Walking down to Lower Bay beach. This is where I usually stay. It's quiet with a dirt road, a pristine beach with a funky beach restaurant called Da Reef.

This is a secluded beach on the wild Atlantic side. It's beautiful but windy and watch out for the riptide!

Goats wander about everywhere even in the cemetary.


Bequia welcomes visitors from all over the world but don't go topless on the beach. This is a sign from Lower bay beach where there are lots of French and German tourists who are used to letting it all hang out. The charming 'garbage there' sign actually means garbage here.
The Old Fort, now a private residence, inn and restaurant situated at the highest elevation on the island.
A local ferry to neighboring island St. Vincent.

It's a rough crossing over deep water. I tend to get sea sick so the captain kindly let me stay on the bridge.

The Botanical gardens on St. Vincent are well worth a visit, if you obey the rules ;-)


For an adventure of a different kind, I decided to visit a Mustique, a private island best known for jet setting Royalty, moguls, models and Mick Jagger. It's only five sea miles form Bequia but a universe apart. I was invited to spend the day there by friends of friends who own property there. Mustique is difficult for day trippers to travel to unless you have a sailboat or private plane. I had neither, so I hitched a ride with some Bequian fisherman.

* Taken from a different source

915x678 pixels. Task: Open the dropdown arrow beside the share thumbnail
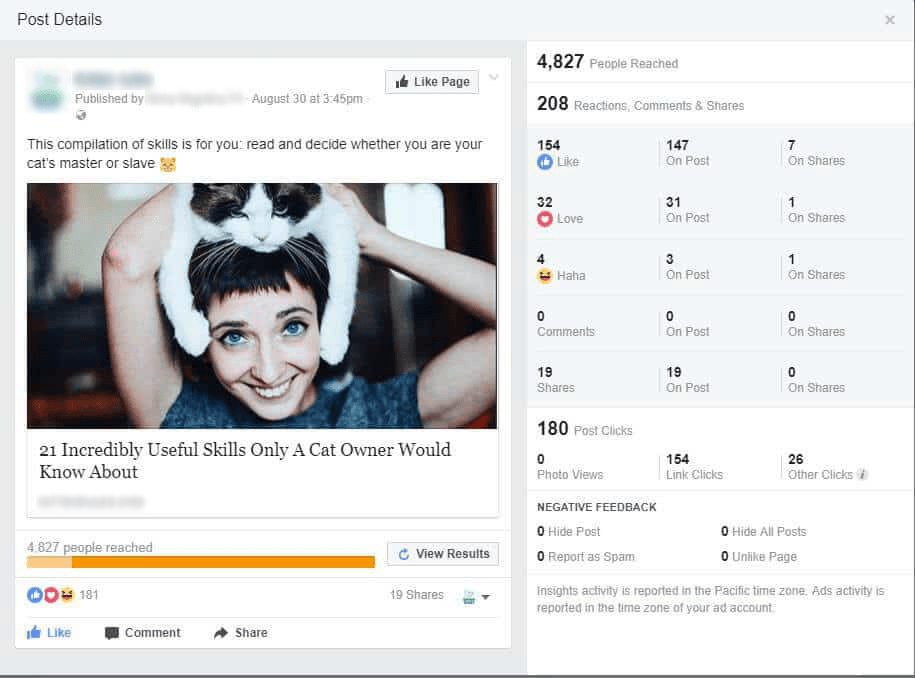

This is the tiny boat I sailed on. The nine fishermen were very sweet but I questioned my sanity. As soon as we left the calm waters of Bequia, we quickly reached open water and ten foot swells. I am not a strong swimmer. There were no life jackets. One wrong move and it was curtains. I hid ostrich-like under a towel hoping to stay safe and dry from the salt spray and prayed.

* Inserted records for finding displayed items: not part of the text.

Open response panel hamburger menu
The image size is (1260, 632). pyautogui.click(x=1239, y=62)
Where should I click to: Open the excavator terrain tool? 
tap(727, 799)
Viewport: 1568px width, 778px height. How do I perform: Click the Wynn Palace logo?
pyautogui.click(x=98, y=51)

I needn't have worried, these guys do this trip almost every day and have since they were kids, like their fathers and their fathers before them. They fish mostly for snapper, conch and lobster.
Catch of the day!
A mountain of empty conch shells.Mustique is beautiful but something felt odd the moment we came ashore.

The sailboat and yacht-dotted harbor with Basil's the restaurant on the beach where the rich and famous hobnob. My fishermen friends informed me that they were not allowed on the island. That was my first jolt of inequality. With a uniformed driver waiting to fetch me, I suddenly felt I as if I were in the
film, The Stepford Wives. Everything perfect on the outside but hiding an ugly secret. It was early morning, no one was shopping at the cute little shops, or sitting at the cafe.

Where were the tourists?The residents? The narrow roads edged with lush tropical foliage and flowers were manicured within an inch of their lives. All was eerily silent. No cars. No pedestrians. We sped past in the luxury golf cart ( the main mode of transport) past gardeners and maids in pastel-hued uniforms, sweeping the paths outside magazine-perfect villas, each larger and more extravagant than the last.
I enjoyed a pleasant enough day with lunch, a grand tour of the island including the luxe Cotton Club, a small resort, famous people's homes like Mick Jagger's but I saw NO people except for staff and
servants. Very creepy. If you have an extra 40 grand, you can rent Jagger's home for one week. By the end of the afternoon, I couldn't wait to get back on the fishermen's boat and to Bequia where you can
have beauty, privacy but with culture and humanity for a fraction of the price. And the best lobster!

The view from my place.


Comments: 66
Funny that your nine fisherman have lived their whole lives in this beautiful place that people like Mick Jagger or his renters have to pay huge sums of money to enjoy.
I really wonder who has it better. I know that there are other things to consider, health care being one, but still, what a wonderful place to live your life.
I want to thank you for giving us an inside look at such a wonderful spot.
Love the photo essay - beautiful photos~
Thanks for the tour.
In France, women only wear bottoms, you know. And kids, too. My kids got quite a laugh when they were very young and we were in Annecy...My son was wondering why the men looked different than he was used to...Their chests were so much bigger than he thought...(9 years old)...
A great vacation, Layla. Thanks for showing us.
otherwise, enjoyed the supportive shots and part 2 of your travelogue
thx for the head's up.....cheers,gayle
A paradise indeed! you must feel blessed to live there.
I feel so ever grateful living next to the sea as well.
Love and light from Greece
Thanks for the quick get-away. Looks beautiful but I'd avoid Mustique like the plague. NOT my kind of place.
It's a shame they have to put up rules for the beautiful gardens. I guess it's just common sense of a very few visitors to keep the area pristine and beautiful.
Thanks for sharing your lovely vacation.
I wonder if that is the house jagger was in when the hell's angels tried to kill him?